Hannie lost her loved one this morning at 5 am. She was very depressed at his loss, I couldn't be there for her today, I cried and wished I could have been a better friend. I felt so incorrect, I wish I can be there for everybody, my friends, my boyfriend and others.
Hero Bacin has his own matters to settle. Why must violence be considered as a substitute for civilised confrontation? I wish I could take him away from his world of madness and shield him from all incoming negativity, from all badness. Protect him like how I should. Love him like how he should deserve.

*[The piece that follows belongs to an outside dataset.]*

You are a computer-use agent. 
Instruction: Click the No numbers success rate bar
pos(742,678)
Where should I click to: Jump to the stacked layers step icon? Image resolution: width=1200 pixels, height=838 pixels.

And after a long time, I friggin slit my wrist, despite having vowed to myself to stop doing so.
-
Let's drop it. On the brighter note, I had my virgin dining experience at New York Pizza!
Cheeerios!
And recording session with Hannie! Mampos we sang Stars Are Blind and sounded better compared to M2M's Mirror Mirror. At some point I sounded horrible (maciam small kid) whereas she sounded perfect! And when we duet, you can clearly hear a fine line between perfection and toad voice. Isn't that obvious. Then the 15 bucks shopping at YES supermarket (NO!) where we bought like loads of food and a pack of condom, and we buka-ed at Hannie's place with loads of fishballs and hotdogs in tom yam sauce and our much-favourite-oyster-sauce-marinated chicken and chicken nuggets richly dipped in chilli sauce. An unhealthy combination for buka-ing, but it was indeed a nice experience, and when eating we both spilled our grievances over the what-you-call-as-unhealthy-food and I was close to tears but as a normal practice of "berbual sini habis sini" we dropped the matter and resumed going mad and crazy. Till 11++ pm. I thought I missed the last bus until the much-awaited bus 69 came out from the lane like a godsend (include the light shining on the bus from the sky), I was willing to kiss the bus driver while tapping the ez-link card.
VIVO CITY! Freaking crowded! I felt like a lost ant there. And Hero Bacin, confident mama telling me there is a foodcourt at B2, and the moment we reached there, all we saw was loadssss of cars! Where do you think? CARPARK!! Mampos got prata and thosai there eh sayang? And as usual due to my irritating non-stop disturbance to him, he killed me in the lift.
Saw Wen Jun at Carl's Jr! Haha couldn't recognise her, she changed a lot! Hhahaahahahaha!
Blahh. I think that should be all. I'm sleepy, can you tell?
Please disregard anything disturbing above. Take it as a piece of shit from an exhausted & sleepy ranter.
GOODBYE AHH CB.
By the way today's cab fare has an extra 3 bucks! Peak period + eve of Deepavali. WTF. Anyway the cabby was super friendly lah but can't he tell I was tired.. in the end I happily wished him a good day. godday.
So last night I gave away Amsterdam's and Heineken to Hero Bacin, he got wasted too and berbual merepek kerepek. Ranting that I don't love him and so, telling me he was scared. I was scared, yeah he was scaring me. No more crazy alcohol for you. I don't fucking care.
byebye i forgot that I have to reply to 4 of his smses.